▶ [ASSIGNED TASK]:
Lines from the one containing "Click the speaker volume icon" through the last line of the records below are to be repeated exactly.

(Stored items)
● ● ● ● ● ● ●

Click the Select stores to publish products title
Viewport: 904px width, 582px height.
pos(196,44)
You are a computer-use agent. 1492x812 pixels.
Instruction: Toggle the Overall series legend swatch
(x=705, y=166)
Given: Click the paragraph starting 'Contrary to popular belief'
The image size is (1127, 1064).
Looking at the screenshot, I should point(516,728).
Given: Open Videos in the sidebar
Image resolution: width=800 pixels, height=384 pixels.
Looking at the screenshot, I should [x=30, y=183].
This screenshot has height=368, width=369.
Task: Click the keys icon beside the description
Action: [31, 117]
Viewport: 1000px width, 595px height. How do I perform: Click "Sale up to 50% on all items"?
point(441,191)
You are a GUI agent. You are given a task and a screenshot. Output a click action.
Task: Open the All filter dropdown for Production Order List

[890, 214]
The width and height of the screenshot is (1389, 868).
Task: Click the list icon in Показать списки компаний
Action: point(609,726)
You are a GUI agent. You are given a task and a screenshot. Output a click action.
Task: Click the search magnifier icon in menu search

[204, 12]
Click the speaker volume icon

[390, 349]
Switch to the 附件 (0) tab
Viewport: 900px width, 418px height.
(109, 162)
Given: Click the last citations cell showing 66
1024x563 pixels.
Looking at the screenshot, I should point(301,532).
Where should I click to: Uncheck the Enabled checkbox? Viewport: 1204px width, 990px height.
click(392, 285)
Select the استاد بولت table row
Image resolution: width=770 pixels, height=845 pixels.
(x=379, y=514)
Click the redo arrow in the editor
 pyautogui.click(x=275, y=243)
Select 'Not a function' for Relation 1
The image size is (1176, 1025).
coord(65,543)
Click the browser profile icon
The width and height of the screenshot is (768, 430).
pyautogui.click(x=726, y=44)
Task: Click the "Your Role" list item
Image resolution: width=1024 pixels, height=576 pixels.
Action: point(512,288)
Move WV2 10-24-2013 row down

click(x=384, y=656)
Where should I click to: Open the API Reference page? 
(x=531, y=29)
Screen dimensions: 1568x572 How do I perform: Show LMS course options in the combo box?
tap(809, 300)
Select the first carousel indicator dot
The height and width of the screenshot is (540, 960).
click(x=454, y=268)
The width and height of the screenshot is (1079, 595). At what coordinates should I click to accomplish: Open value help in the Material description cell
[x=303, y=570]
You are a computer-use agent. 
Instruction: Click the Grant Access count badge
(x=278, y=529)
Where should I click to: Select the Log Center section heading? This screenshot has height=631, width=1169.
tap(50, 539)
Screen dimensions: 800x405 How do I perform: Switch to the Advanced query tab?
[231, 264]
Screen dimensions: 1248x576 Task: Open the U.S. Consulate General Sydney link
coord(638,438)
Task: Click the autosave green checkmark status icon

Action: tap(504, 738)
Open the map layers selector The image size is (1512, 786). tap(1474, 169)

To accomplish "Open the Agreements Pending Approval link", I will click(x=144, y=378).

● ● ● ● ● ● ●

▶ [RESULT OF THIS TASK]:
Click the speaker volume icon

[390, 349]
Switch to the 附件 (0) tab
Viewport: 900px width, 418px height.
(109, 162)
Given: Click the last citations cell showing 66
1024x563 pixels.
Looking at the screenshot, I should point(301,532).
Where should I click to: Uncheck the Enabled checkbox? Viewport: 1204px width, 990px height.
click(392, 285)
Select the استاد بولت table row
Image resolution: width=770 pixels, height=845 pixels.
(x=379, y=514)
Click the redo arrow in the editor
 pyautogui.click(x=275, y=243)
Select 'Not a function' for Relation 1
The image size is (1176, 1025).
coord(65,543)
Click the browser profile icon
The width and height of the screenshot is (768, 430).
pyautogui.click(x=726, y=44)
Task: Click the "Your Role" list item
Image resolution: width=1024 pixels, height=576 pixels.
Action: point(512,288)
Move WV2 10-24-2013 row down

click(x=384, y=656)
Where should I click to: Open the API Reference page? 
(x=531, y=29)
Screen dimensions: 1568x572 How do I perform: Show LMS course options in the combo box?
tap(809, 300)
Select the first carousel indicator dot
The height and width of the screenshot is (540, 960).
click(x=454, y=268)
The width and height of the screenshot is (1079, 595). At what coordinates should I click to accomplish: Open value help in the Material description cell
[x=303, y=570]
You are a computer-use agent. 
Instruction: Click the Grant Access count badge
(x=278, y=529)
Where should I click to: Select the Log Center section heading? This screenshot has height=631, width=1169.
tap(50, 539)
Screen dimensions: 800x405 How do I perform: Switch to the Advanced query tab?
[231, 264]
Screen dimensions: 1248x576 Task: Open the U.S. Consulate General Sydney link
coord(638,438)
Task: Click the autosave green checkmark status icon

Action: tap(504, 738)
Open the map layers selector The image size is (1512, 786). tap(1474, 169)

To accomplish "Open the Agreements Pending Approval link", I will click(x=144, y=378).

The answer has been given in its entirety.